Problem details.
Set down the final stretch of the data, from the line that holds "Viewport: 1463px width, 437px height." through the last line, both included, with pictures left out.

The data.
-*-
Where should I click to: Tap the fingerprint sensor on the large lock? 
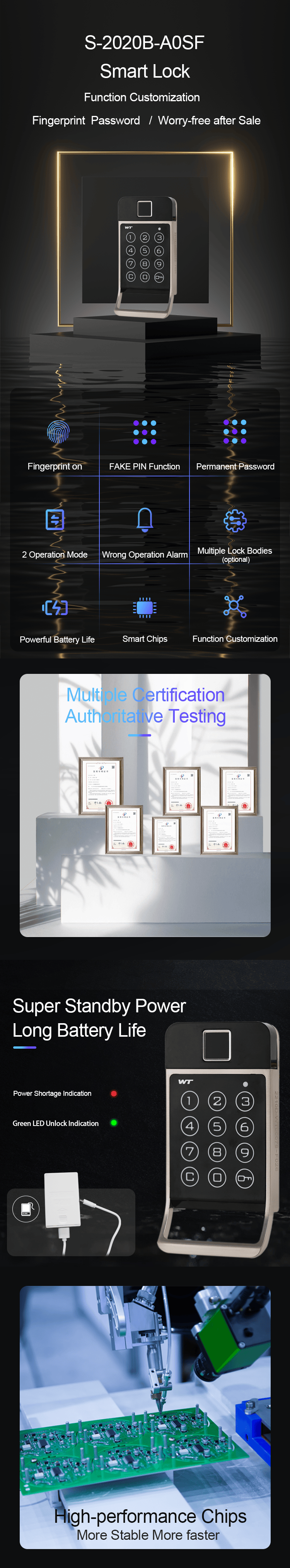216,1045
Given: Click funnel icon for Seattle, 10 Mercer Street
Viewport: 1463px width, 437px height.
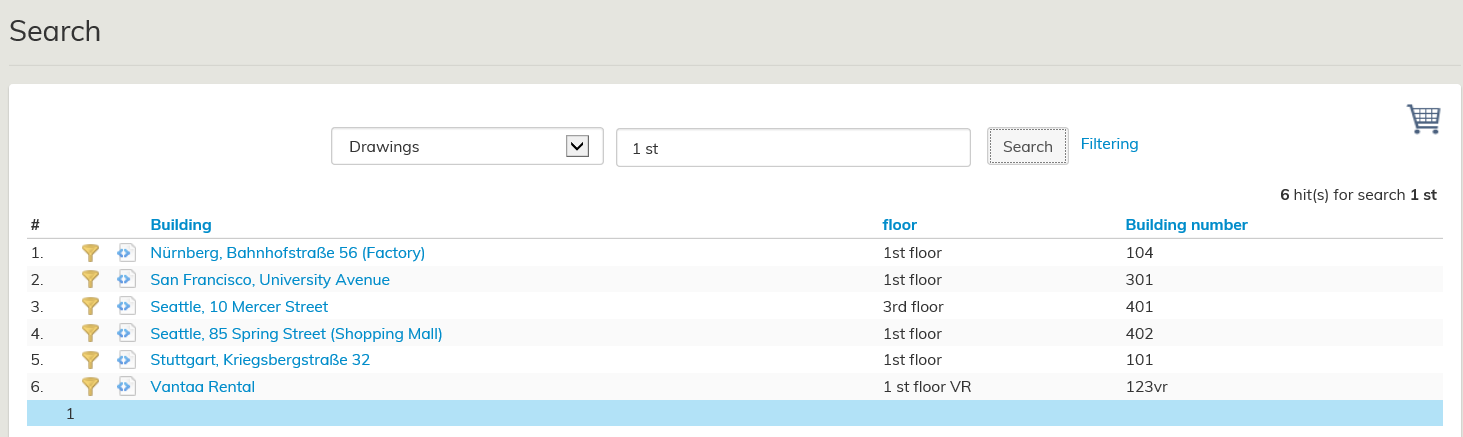Looking at the screenshot, I should 91,306.
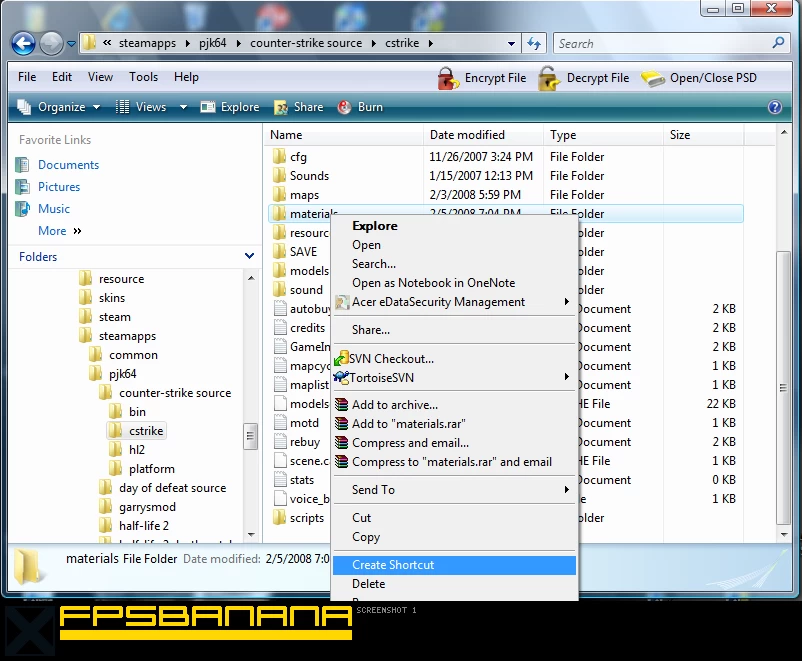Open the Documents favorite link

68,165
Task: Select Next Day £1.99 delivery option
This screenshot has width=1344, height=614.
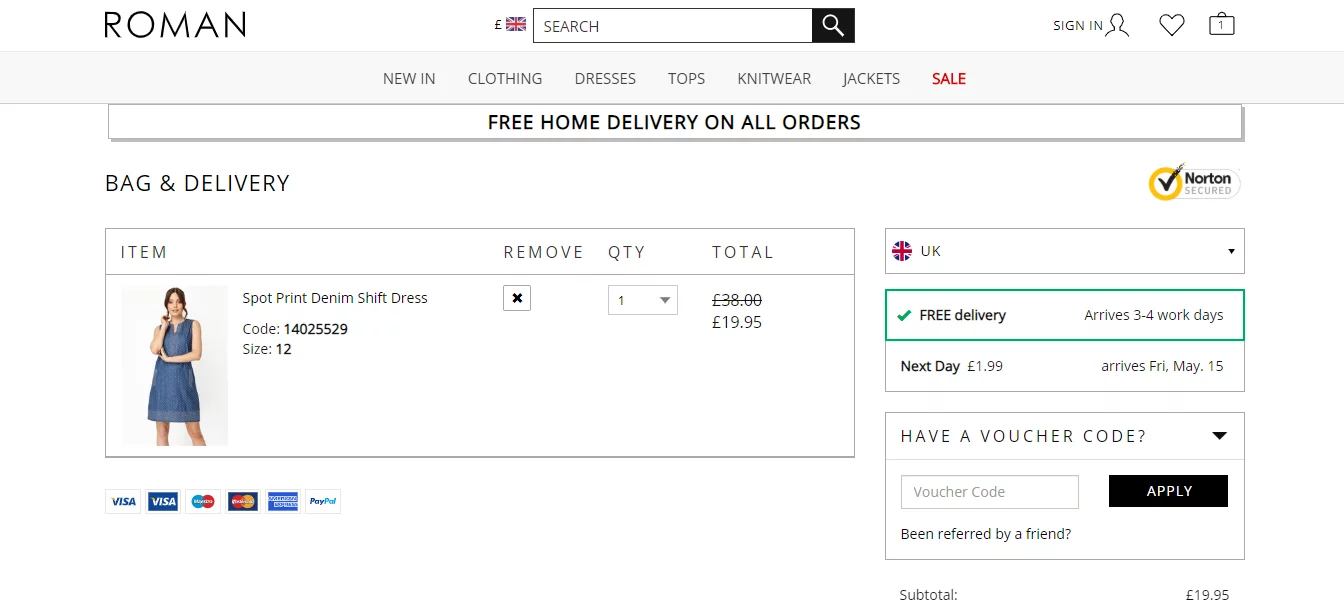Action: pyautogui.click(x=1065, y=366)
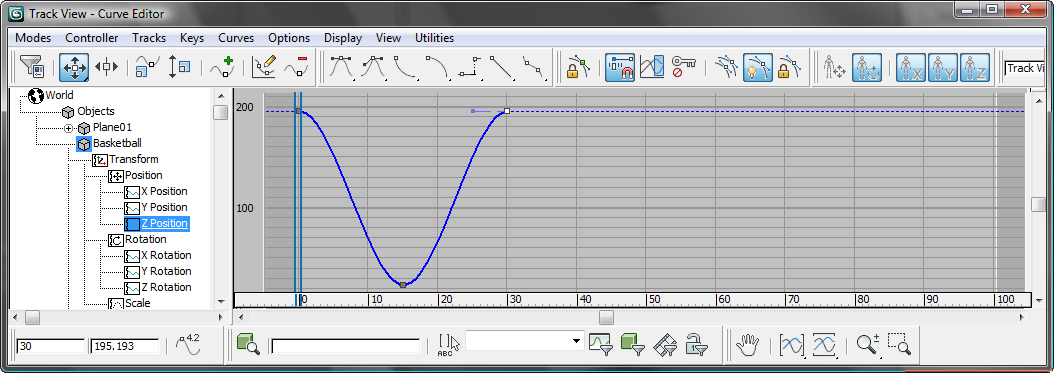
-*-
Problem solution.
Viewport: 1463px width, 437px height.
Looking at the screenshot, I should 91,306.
Open the Documents favorite link

68,165
Task: Select Next Day £1.99 delivery option
This screenshot has width=1344, height=614.
Action: pyautogui.click(x=1065, y=366)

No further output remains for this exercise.